If an architect/designer of the stature of Michele De Lucchi creates Produzione Privata – his “private production” – so that he can release collections that are independent of the requirements of professional clients, and not compromised by the restraints of fashion and markets, the results are going to be really special – the connoisseurs’ choice! They are also exclusive: not many people know about them.
The 2015 introductions are best understood from a charming two-minute animation here, set to a piano sonata by Mozart that you probably used to play – the name of the collection being Viva Mozart (because “everything he wrote was harmonious, innovative and happy”).
Here are some highlights. The Sedia 2015 Gala chair shown above has its back in the form of a horseshoe, plus the sturdiness and solid feet of a cob. It is made of beech and walnut.
There is also the San Vigilio table in oiled oak:
In fact, wood may be Michele’s favourite material. We are delighted that one of his new lights made of wood (solid walnut) is in the form of a circle (a shape that many want, and architects revere, but there are not many available). It is called Dodici (=twelve) because the LED lamps echo the twelve hour markings on a clock face.

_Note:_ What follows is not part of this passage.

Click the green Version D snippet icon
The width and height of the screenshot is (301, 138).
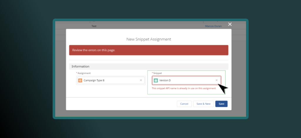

Linear pendants are nowhere near as rare as circles! But, by coming at this typology from the point of view of someone who loves wood, and who is an architect (so he is constantly aware of dimensions), he has created something new: Metro – ten 10cm blocks of walnut glued together to make a ruler (with LED lamps in) that is exactly one metre long.
Even more obviously architectural is Brunellesca – five oak barrel vaults and a central cupula:
The collection is not all wood, though. Michele De Lucchi has the advantage of working with Alberto Nason, the son of the great Murano glass light designer, Carlo Nason. Here is a table version that they have added to the Perseo family. The elegant, dynamic glass diffuser is now stood on four rough iron supports. There is also a floor version.
And the latest versions of Glacier (here, the pendant Glacier 20 – there is also a table light, and vases) replicate the look of ice. No two are the same, because the cwms and crevasses are formed using a special type of mould that allows for some random movement during the blowing of the glass.